La grande nouveauté d’ordre idéologico-politique est que les accusations haineuses lancées contre les juifs / sionistes / Israéliens le sont au nom de l’antiracisme, de l’antifascisme et de la défense des droits humains. Il s’ensuit que les juifs / sionistes / Israéliens sont identifiés et dénoncés comme des racistes, des fascistes et des auteurs de crimes contre l’humanité, et plus précisément, du «génocide des Palestiniens». Ils sont donc racisés, fascisés et criminalisés, bouquet d’accusations qui consiste à les nazifier. Ils peuvent être dénoncés comme les nouveaux nazis. Les antisémites contemporains prétendent ainsi occuper le camp du Bien. Leur bonne conscience est inentamable.
Depuis 1948, on observe donc que les ennemis déclarés d’Israël et du sionisme ont été en même temps des ennemis de l’Occident démocratique et libéral, incarné par les États-Unis. Au cours des années cinquante à quatre-vingt, la propagande soviétique comme la tiers-mondiste en témoignent, avant d’être relayées par les multiples formes de la propagande islamiste, surtout à partir de la prise du pouvoir en Iran, le 11 février 1979, par l’ayatollah Khomeyni, ennemi d’Israël (le «petit Satan») et de l’Amérique (le «grand Satan»), et, plus largement, des juifs «perfides» et de l’Occident «mécréant», censés faire obstacle à l’islamisation du monde.

## Enregistrements fournis

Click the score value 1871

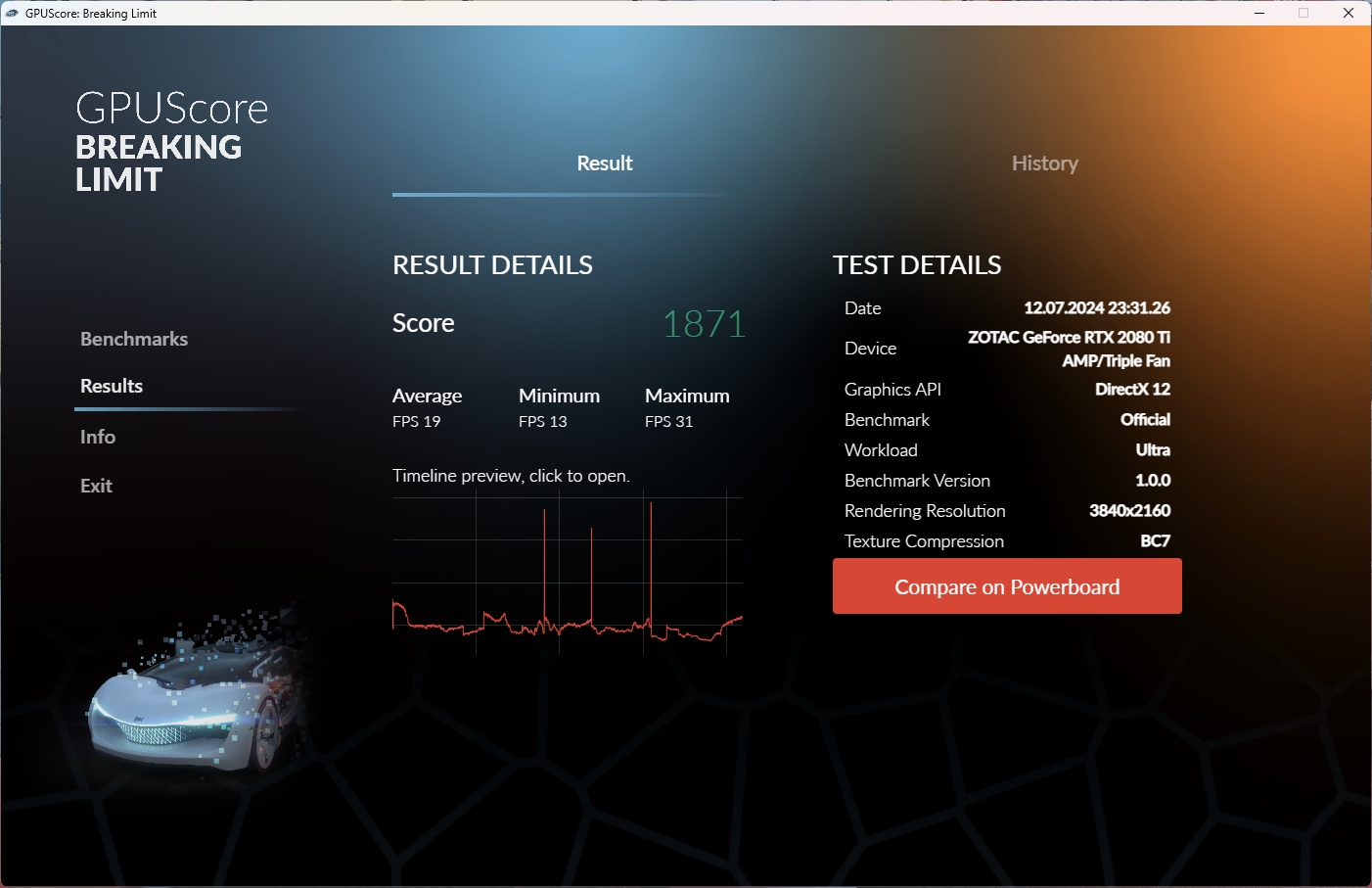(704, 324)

--

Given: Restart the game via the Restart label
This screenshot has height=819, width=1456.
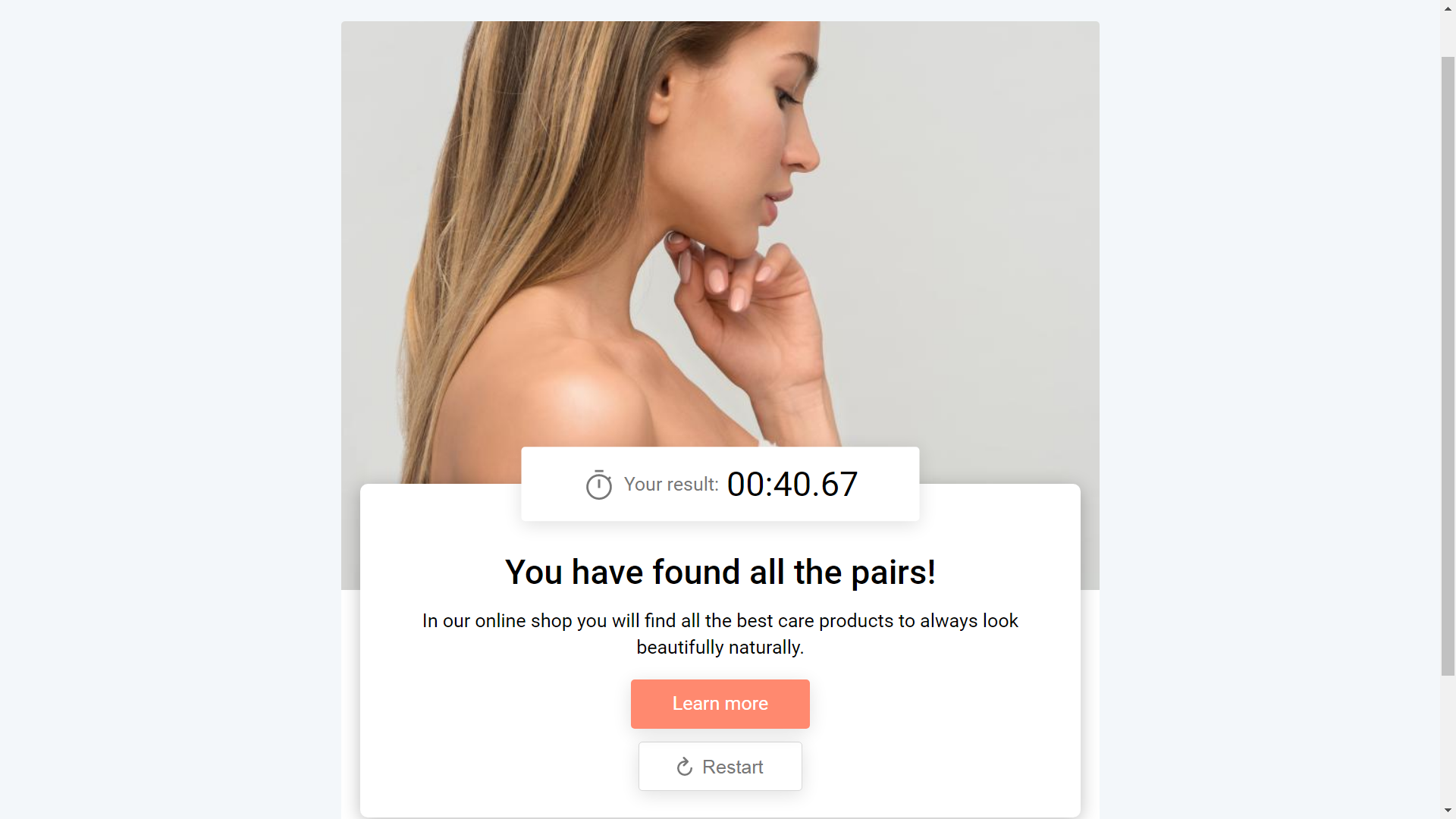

## Exercice proposé
Dans l’extrait sur l’antisémitisme contemporain, recopie tout ce qui va de «Depuis 1948, on» jusqu’à «l’islamisation du monde.», en rebaptisant «l’ayatollah Khomeyni» en «le guide Khomeyni». Ces enregistrements ne sont d’aucune utilité ici.

## Réponse
Depuis 1948, on observe donc que les ennemis déclarés d’Israël et du sionisme ont été en même temps des ennemis de l’Occident démocratique et libéral, incarné par les États-Unis. Au cours des années cinquante à quatre-vingt, la propagande soviétique comme la tiers-mondiste en témoignent, avant d’être relayées par les multiples formes de la propagande islamiste, surtout à partir de la prise du pouvoir en Iran, le 11 février 1979, par le guide Khomeyni, ennemi d’Israël (le «petit Satan») et de l’Amérique (le «grand Satan»), et, plus largement, des juifs «perfides» et de l’Occident «mécréant», censés faire obstacle à l’islamisation du monde.